Moshe Lewin, Présentation de Denis Paillard, Éditions Page 2 / Syllepse, 2015, 15 euros.
Moshe Lewin, décédé en 2010, peut être considéré comme le fondateur de l’histoire sociale de la période soviétique. Il avait une particularité : il a vraiment vécu dans l’URSS des années 1940 comme successivement : kolkhozien, ouvrier dans une fonderie, élève d’une école militaire, pour terminer lieutenant de l’armée soviétique...
Si Moshe Lewin survécut à l’entrée des Allemands dans sa ville natale, Wilno (aujourd’hui Vilnius en Lituanie), c’est grâce à des militaires soviétiques de base qui acceptèrent de laisser monter quelques jeunes Juifs en fuite dans leurs camions, alors que leur officier venait de leur ordonner de ne prendre aucun civil. Il en gardera toute sa vie un double héritage : une profonde empathie pour le peuple russe et la conviction que pour comprendre comment fonctionne et évolue une société, il ne faut pas se contenter d’étudier ceux qui dirigent mais se plonger dans l’observation de ceux d’en bas.
En URSS, il est dans un kolkhoze qui fonctionne bien, alors que celui d’à côté est une catastrophe : nouvelle illustration du fait qu’il ne suffit pas d’analyser les directives qui viennent du haut pour comprendre. Après le parcours évoqué précédemment, il revient en Lituanie et en Pologne, puis, dans la logique de ses convictions sionistes d’avant-guerre, il part en Israël. Confronté à la réalité du pays et à la capitulation du courant politique auquel il appartient devant les dirigeants israéliens, il adhère au PC israélien, puis s’en va.

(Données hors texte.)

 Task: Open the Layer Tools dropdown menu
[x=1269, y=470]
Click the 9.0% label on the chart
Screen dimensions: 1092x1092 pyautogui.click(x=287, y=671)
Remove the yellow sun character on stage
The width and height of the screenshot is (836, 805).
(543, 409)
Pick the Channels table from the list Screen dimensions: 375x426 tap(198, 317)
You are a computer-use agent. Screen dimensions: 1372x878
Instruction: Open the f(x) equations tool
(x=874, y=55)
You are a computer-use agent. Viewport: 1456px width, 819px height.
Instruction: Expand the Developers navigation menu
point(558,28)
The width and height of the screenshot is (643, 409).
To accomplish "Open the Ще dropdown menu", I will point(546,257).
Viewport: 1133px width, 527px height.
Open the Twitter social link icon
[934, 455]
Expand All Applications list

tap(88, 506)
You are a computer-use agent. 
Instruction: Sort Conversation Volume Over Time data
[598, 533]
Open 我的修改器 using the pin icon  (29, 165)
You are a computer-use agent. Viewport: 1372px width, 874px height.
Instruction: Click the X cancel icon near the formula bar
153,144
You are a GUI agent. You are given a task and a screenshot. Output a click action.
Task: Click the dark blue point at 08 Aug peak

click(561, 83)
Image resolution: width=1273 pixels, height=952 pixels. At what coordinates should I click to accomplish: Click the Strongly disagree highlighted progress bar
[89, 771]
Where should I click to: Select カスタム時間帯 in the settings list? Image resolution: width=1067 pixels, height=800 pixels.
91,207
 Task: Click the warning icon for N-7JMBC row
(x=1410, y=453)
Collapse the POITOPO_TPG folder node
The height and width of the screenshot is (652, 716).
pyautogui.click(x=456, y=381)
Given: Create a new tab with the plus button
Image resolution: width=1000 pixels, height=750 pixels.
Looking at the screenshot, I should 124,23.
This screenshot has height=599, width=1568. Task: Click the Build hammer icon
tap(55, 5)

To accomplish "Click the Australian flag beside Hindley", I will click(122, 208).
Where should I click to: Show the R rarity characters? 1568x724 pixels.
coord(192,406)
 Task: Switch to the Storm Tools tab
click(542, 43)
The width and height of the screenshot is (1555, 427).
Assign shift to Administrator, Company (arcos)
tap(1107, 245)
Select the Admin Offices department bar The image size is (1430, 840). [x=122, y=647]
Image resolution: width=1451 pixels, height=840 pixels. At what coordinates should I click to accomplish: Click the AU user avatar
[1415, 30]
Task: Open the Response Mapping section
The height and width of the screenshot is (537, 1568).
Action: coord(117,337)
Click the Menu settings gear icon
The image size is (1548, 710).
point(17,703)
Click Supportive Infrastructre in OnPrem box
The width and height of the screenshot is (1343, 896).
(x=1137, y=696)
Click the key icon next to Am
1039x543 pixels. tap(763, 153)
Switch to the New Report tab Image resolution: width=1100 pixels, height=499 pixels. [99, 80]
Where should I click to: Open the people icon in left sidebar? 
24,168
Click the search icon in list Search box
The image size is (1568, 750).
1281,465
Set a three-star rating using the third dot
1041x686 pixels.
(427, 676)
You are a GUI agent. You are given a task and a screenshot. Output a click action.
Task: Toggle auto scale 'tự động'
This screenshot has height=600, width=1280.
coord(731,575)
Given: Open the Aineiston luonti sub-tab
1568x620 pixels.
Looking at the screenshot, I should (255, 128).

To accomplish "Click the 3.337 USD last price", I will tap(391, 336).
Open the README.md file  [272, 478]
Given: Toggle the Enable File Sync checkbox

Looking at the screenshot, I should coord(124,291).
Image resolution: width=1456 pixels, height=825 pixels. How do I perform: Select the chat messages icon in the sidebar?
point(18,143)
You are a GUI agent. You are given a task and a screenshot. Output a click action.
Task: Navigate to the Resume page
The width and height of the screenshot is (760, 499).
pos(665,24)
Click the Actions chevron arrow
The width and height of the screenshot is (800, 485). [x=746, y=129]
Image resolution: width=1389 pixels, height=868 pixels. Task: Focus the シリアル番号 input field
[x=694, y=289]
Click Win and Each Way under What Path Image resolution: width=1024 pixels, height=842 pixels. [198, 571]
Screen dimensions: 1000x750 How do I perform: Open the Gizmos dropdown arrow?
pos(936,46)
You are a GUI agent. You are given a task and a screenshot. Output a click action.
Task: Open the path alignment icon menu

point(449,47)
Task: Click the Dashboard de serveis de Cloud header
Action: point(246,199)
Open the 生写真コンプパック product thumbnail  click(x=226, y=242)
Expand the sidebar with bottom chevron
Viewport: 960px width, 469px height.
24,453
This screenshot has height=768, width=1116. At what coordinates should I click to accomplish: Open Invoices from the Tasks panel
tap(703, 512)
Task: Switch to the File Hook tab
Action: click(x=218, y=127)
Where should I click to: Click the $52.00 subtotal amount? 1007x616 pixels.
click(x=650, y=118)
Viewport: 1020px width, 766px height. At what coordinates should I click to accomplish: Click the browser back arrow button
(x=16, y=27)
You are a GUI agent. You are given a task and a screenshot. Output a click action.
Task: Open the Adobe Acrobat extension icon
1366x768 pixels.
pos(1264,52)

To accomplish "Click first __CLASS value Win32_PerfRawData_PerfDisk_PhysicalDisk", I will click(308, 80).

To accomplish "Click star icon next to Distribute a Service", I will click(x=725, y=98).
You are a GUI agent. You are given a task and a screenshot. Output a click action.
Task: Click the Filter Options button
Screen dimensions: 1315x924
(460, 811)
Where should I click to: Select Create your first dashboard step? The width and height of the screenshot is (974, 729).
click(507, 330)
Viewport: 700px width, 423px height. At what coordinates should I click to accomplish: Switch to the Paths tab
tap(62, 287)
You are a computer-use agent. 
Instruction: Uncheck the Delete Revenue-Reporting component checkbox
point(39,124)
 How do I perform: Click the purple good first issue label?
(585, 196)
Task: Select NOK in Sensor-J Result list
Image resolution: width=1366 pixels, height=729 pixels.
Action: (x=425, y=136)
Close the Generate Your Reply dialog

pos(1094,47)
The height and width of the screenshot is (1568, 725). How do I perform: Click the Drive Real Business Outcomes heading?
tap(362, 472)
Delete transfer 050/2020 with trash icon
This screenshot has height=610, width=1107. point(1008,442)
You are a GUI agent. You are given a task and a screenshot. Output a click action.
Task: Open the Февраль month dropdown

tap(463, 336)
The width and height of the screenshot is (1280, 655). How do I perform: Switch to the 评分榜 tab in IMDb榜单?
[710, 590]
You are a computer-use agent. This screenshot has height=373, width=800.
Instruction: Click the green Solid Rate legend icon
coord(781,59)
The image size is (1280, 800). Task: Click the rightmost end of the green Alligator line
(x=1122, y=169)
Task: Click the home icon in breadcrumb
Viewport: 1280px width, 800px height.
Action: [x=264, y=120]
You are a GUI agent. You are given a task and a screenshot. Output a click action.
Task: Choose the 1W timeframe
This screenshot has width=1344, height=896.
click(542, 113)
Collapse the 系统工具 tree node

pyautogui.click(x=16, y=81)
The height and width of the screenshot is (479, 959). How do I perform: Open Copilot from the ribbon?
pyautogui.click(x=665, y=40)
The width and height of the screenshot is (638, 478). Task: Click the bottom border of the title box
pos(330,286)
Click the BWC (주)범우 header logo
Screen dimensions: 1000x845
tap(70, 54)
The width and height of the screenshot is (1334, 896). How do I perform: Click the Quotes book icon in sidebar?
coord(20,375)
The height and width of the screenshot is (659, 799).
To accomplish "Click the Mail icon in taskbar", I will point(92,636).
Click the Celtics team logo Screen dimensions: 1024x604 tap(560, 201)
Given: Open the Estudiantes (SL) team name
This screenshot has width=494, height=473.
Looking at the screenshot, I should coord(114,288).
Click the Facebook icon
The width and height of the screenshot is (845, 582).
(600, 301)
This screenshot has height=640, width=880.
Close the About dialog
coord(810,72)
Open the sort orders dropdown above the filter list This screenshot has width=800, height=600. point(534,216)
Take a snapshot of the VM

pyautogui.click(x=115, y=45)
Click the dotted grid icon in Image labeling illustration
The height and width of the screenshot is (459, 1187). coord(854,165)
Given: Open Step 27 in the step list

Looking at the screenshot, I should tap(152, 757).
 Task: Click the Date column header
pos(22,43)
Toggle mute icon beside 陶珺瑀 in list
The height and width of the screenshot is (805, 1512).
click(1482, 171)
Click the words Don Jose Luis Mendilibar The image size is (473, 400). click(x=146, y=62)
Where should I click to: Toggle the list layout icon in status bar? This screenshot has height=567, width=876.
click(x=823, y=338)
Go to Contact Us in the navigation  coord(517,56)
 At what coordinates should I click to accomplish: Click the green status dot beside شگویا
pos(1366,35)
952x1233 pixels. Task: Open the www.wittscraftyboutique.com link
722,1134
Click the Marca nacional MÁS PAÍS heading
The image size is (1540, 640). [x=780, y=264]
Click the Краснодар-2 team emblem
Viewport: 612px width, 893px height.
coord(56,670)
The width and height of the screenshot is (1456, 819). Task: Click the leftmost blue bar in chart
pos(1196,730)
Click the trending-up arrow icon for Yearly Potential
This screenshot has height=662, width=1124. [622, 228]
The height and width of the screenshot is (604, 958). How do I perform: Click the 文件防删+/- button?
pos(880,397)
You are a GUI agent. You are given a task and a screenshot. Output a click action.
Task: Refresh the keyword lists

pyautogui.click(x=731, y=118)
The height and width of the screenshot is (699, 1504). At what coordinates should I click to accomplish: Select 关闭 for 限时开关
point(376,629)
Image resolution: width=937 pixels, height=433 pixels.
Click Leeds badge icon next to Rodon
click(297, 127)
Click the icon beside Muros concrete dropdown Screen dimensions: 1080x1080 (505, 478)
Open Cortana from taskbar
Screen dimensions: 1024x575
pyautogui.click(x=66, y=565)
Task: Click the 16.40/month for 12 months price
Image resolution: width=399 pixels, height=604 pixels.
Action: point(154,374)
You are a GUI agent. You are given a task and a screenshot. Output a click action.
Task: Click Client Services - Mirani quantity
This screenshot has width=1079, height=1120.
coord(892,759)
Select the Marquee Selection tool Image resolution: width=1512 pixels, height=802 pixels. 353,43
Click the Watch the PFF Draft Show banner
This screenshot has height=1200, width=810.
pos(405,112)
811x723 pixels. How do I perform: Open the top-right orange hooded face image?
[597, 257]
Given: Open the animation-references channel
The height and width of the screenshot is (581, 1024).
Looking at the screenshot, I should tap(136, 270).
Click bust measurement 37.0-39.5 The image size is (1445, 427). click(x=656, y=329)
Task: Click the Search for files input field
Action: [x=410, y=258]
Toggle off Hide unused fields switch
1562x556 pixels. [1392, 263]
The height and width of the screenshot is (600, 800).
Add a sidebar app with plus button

Ensuite, il vivra surtout en France et aux États-Unis et se consacrera à la recherche historique avec comme fil rouge l’idée que « porter son attention sur les leaders et les institutions politiques les plus visibles est non seulement insuffisant, mais aussi trompeur ». Même à l’époque de Staline, chaque couche sociale à sa façon, « faisaient avec » les ordres tombés du Politburo. Les ouvriers allaient aux meetings, applaudissaient les décisions prises en leur nom, mais comme l’écrit Lewin à partir de son expérience de la fonderie, « les ouvriers savaient qui ils étaient et que c’étaient les chefs, les patrons qui avaient le pouvoir et les privilèges ». Les directives étaient parfois appliquées en façade, les dirigeants d’entreprise se « débrouillaient » : la planification coexistait avec des échanges informels, des gaspillages, des formes de résistance ouvrière, etc.
Ce qui était vrai à l’époque de Staline s’est accentué avec ses successeurs : le désordre économique s’est renforcé de même que l’incapacité à faire face aux transformations tandis que s’amplifiait l’autonomie d’une société de plus en plus urbanisée et cultivée.
Octobre 17 et Lénine
Il serait trop long d’évoquer l’ensemble des résultats des recherches de Moshe Lewin. Il pense que, vu l’état de la Russie, il y avait une illusion à prétendre passer au socialisme, mais pour lui, Octobre n’est pas un coup d’État et « Lénine était un socialiste convaincu, un révolutionnaire qui s’est engagé avant tout pour sortir les gens de leur marasme et non pour les envoyer en camp .»
Il a une autre grille de lecture que celle de Trotski, mais il n’a pas de doute sur le rôle de Staline comme liquidateur de ce qui restait du parti bolchevique. Il y aurait enfin matière à revenir sur d’autres points (développés plus longuement dans ses autres ouvrages) notamment sur son rejet de l’interprétation du système comme « totalitaire » et sur la bureaucratie, dont l’apogée ne se situe pas pour lui sous Staline mais sous ses successeurs.
Comme ce petit livre est composé de textes produits entre 1984 et 2007 et destinés à des publics différents, certains points sont abordés plusieurs fois, et d’autres le sont par contre trop brièvement. Mais tel qu’il est, cet ouvrage est très intéressant.